So seh ich es
Der Mezzogiorno in Mitteleuropa

Jetzt gehört zusammen, was zusammenwachsen muss. Die Grenze verlief nach einem rund vierzigjährigen Leben in zwei inkompatiblen Systemen nicht nur auf der Landkarte, sondern schlug sich auch ein Stück weit in den Wertvorstellungen und den Lebensgewohnheiten der Menschen nieder. Darüber waren sich zwar viele im Klaren.

Die Vorstellungen aber, wie lange ein Angleichungsprozess dauern würde, lagen dagegen weit auseinander. Es gab viele Menschen, die glaubten, nach spätestens zehn Jahren gemeinsamen Staatstreibens und kräftiger Solidaritätsleistungen sei die Angelegenheit vollkommen erledigt.

Dass wir vor vier Jahren leider nicht so weit waren, ist - zumindest, was die wirtschaftliche Prosperität anbelangt - bekannt. Dass aber auch die innere Heilung, die Überwindung der unterschiedlichen Herkunftsidentität, bislang nicht erreicht wurde, ist eine deutlich geringer wahrgenommene Tatsache, die uns aber beunruhigen muss.

Schlimmer noch: Es gibt Anzeichen und Untersuchungen, wonach sich Ost- und Westdeutsche immer weiter voneinander entfernen.
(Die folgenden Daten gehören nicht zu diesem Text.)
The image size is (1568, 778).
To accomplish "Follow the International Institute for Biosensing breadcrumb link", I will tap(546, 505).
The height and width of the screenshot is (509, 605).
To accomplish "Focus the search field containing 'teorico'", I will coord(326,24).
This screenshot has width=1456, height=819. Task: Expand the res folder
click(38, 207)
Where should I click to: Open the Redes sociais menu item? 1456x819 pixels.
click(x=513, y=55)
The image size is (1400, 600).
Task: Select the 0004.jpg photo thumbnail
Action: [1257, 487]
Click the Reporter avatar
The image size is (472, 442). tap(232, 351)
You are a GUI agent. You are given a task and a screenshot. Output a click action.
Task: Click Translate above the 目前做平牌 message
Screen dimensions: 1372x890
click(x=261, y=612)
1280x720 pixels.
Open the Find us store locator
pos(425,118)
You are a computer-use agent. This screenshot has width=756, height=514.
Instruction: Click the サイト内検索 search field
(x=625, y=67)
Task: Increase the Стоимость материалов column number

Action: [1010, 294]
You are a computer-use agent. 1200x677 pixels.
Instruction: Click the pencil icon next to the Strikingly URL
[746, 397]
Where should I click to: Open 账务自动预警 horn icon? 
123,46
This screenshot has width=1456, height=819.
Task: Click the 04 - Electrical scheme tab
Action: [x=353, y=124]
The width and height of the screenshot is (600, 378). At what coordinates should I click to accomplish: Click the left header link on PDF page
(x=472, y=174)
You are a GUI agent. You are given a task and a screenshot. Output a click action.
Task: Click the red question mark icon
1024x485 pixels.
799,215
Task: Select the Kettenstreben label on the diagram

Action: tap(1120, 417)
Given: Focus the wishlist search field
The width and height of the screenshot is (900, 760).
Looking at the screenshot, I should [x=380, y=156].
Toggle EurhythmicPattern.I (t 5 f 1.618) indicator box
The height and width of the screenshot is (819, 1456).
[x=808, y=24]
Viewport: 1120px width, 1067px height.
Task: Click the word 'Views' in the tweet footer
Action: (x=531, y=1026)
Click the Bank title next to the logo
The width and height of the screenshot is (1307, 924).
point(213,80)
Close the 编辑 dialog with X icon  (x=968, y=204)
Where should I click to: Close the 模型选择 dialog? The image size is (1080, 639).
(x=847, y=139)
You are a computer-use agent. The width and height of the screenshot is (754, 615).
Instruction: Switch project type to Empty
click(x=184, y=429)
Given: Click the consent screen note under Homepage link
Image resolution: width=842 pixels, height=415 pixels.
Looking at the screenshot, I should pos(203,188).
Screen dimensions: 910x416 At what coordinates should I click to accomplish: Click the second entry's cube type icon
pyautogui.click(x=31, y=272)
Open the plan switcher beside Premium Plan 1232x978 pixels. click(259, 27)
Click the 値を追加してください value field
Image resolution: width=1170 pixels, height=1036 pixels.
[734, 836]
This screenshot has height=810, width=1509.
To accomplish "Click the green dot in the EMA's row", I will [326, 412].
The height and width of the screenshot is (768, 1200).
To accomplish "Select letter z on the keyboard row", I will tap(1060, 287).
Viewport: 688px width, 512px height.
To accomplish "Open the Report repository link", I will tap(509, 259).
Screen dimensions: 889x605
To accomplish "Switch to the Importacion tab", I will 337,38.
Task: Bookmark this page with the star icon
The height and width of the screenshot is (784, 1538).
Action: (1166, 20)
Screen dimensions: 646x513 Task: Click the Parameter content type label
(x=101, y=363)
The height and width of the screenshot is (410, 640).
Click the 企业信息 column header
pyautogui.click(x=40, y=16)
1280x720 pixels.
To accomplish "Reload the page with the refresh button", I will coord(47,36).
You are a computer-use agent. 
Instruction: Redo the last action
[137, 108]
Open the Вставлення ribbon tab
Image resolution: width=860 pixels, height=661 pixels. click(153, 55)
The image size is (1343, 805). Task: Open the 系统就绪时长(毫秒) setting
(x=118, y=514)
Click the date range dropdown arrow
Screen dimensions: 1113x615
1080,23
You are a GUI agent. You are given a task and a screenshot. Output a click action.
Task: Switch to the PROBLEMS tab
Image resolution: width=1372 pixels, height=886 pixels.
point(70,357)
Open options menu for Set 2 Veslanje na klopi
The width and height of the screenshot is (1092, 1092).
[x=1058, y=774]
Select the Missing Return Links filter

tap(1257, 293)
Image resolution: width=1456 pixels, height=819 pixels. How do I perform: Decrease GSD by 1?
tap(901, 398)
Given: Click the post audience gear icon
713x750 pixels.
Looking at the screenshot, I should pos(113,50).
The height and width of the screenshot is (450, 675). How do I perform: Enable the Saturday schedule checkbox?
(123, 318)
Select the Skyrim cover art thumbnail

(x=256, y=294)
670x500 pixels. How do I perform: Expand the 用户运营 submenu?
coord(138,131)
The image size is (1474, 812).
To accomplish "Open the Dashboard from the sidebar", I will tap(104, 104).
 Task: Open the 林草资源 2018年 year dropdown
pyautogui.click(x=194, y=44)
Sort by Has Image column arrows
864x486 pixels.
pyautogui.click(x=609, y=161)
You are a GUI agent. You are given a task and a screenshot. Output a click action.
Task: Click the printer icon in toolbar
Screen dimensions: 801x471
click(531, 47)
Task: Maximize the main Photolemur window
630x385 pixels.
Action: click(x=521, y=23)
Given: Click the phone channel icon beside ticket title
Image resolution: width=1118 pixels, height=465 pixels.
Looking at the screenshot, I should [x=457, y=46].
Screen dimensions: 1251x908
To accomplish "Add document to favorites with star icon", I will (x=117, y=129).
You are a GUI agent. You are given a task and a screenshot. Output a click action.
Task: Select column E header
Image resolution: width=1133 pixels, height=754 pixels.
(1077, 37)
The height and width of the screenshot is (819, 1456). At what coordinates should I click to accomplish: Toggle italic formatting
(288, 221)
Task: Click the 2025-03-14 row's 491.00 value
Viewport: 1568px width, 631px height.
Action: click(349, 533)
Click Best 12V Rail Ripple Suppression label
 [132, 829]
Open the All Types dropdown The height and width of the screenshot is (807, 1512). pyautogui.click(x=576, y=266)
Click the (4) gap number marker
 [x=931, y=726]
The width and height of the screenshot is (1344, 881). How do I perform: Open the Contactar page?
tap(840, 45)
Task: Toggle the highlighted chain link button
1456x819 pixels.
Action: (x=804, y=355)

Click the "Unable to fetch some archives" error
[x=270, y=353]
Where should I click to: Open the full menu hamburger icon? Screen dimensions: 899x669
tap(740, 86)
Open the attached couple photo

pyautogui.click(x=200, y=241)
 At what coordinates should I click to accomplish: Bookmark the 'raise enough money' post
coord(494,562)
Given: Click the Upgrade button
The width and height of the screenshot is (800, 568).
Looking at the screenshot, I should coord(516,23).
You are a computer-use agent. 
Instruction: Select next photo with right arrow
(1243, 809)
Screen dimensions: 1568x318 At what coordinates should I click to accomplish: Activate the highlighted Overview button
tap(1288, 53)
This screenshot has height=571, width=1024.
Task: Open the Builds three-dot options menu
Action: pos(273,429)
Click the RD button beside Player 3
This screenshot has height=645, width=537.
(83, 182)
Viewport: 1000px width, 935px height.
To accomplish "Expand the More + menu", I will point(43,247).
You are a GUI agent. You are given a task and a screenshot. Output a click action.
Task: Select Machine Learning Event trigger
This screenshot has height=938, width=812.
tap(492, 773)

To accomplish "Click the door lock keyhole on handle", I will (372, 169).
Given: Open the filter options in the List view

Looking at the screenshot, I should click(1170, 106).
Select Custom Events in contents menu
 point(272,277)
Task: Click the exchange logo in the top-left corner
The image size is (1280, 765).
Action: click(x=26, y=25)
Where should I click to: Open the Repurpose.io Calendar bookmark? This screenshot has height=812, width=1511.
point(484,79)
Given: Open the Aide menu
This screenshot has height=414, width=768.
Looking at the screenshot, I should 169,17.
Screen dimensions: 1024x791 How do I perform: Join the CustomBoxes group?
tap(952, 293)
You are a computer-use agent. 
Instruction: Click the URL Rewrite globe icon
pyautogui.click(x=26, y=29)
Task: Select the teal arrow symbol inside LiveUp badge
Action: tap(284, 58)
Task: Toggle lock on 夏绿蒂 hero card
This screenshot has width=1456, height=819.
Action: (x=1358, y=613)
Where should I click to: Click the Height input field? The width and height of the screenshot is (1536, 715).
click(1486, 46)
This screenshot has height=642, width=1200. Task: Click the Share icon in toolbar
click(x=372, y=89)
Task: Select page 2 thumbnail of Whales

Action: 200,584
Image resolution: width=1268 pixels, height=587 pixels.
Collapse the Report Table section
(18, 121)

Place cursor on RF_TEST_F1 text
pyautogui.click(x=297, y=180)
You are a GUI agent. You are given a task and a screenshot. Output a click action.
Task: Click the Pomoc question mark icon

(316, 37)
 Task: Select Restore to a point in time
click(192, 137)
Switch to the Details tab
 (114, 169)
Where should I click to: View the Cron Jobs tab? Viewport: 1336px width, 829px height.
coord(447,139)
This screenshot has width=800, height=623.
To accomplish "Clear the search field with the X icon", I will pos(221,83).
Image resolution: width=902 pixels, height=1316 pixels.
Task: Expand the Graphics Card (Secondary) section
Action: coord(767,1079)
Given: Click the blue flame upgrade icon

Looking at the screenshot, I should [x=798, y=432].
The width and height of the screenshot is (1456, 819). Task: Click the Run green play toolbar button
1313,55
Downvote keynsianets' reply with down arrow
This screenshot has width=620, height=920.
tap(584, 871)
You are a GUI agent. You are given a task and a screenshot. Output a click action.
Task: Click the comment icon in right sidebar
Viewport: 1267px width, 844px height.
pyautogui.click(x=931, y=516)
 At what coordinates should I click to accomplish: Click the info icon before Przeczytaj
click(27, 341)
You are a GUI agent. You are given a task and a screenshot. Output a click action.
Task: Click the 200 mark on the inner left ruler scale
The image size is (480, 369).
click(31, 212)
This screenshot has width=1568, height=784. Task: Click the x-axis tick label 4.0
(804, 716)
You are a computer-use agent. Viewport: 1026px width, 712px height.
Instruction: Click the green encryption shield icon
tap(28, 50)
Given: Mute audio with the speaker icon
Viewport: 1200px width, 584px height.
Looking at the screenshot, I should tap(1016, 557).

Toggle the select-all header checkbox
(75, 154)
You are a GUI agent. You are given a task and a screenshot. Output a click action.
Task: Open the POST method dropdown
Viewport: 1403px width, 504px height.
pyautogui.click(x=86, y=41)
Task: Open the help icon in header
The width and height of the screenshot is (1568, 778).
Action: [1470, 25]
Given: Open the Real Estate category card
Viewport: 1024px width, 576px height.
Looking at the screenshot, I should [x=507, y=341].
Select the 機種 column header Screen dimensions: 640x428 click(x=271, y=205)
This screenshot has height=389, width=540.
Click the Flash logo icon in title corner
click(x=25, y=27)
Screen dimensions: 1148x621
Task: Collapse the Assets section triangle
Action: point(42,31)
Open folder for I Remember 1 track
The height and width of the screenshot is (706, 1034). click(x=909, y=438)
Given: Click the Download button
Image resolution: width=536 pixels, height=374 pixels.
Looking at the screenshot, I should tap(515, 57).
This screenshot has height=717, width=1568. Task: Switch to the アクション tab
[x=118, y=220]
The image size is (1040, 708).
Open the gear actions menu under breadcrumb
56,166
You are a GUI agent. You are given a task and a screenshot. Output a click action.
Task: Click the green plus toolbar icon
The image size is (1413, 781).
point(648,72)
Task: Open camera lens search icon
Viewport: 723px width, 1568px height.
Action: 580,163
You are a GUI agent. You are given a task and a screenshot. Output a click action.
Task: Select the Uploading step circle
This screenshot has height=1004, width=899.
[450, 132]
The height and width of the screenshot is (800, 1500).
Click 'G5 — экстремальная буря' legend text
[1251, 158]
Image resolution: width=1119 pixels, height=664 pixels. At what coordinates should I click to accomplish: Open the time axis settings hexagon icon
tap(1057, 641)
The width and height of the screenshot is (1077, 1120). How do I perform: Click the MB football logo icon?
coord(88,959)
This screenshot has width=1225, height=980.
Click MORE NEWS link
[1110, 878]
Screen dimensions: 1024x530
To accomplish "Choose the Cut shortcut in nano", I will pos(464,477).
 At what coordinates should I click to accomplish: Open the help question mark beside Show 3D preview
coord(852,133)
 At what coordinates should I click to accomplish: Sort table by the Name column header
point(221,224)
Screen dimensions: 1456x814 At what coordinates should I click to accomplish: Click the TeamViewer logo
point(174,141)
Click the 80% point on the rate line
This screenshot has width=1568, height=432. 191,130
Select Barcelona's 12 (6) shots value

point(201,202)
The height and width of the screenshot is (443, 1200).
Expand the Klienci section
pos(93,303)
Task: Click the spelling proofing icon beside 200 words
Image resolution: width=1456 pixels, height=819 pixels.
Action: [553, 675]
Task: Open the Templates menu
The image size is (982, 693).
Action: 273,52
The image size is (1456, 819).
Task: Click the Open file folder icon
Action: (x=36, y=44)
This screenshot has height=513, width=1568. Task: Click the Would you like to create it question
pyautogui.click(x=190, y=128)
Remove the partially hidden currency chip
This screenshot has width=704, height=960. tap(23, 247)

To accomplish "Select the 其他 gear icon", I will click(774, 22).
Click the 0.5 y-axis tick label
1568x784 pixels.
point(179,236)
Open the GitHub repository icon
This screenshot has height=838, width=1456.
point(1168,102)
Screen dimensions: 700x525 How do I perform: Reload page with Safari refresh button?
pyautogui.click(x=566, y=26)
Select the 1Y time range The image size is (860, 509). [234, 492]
Das Institut für Demoskopie Allensbach führt seit Jahren Buch über die Meinungen, welche "Wessis" und "Ossis" voneinander haben. Demnach hielten im vergangenen Monat die Westdeutschen ihre Mitbürger aus dem Osten für unzufriedener, misstrauischer, ängstlicher und bequemer, als sie dies noch vor zwei Jahren taten. Gleichzeitig verstärkte sich das Negativklischee in umgekehrter Richtung. Mehr noch als schon vor zwei Jahren wurden die Wessis als arrogant, aufs Geld aus, selbstbewusst, bürokratisch und oberflächlich eingestuft.

Es gibt andere Anzeichen für die Vertiefung der Gräben. Entgegen allen Erwartungen schrumpft die Wählerschaft der PDS nicht, je weiter wir uns von der Geburtsstunde des vereinten Deutschlands entfernen, sondern sie baut ihren Zuspruch in den neuen Bundesländern zum Teil deutlich aus. Die Ursache hierfür zu erraten fällt auf der Grundlage der obigen Indizien nicht schwer. Offensichtlich ist die PDS die einzige Partei, welche den Menschen, die in der DDR aufgewachsen sind, nicht das Gefühl gibt, ihre Kultur sei eine einzige Verfehlung gewesen.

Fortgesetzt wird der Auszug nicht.